--- SUPPLIED ENTRIES ---
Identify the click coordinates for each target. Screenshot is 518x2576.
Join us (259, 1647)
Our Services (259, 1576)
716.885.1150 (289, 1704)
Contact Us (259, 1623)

--- WHAT IS ASKED ---
Give the material above as a JSON list of strings with one string for each line, leaving out blank lines.

--- SOLVED EXERCISE ---
[
  "Identify the click coordinates for each target. Screenshot is 518x2576.",
  "Join us (259, 1647)",
  "Our Services (259, 1576)",
  "716.885.1150 (289, 1704)",
  "Contact Us (259, 1623)"
]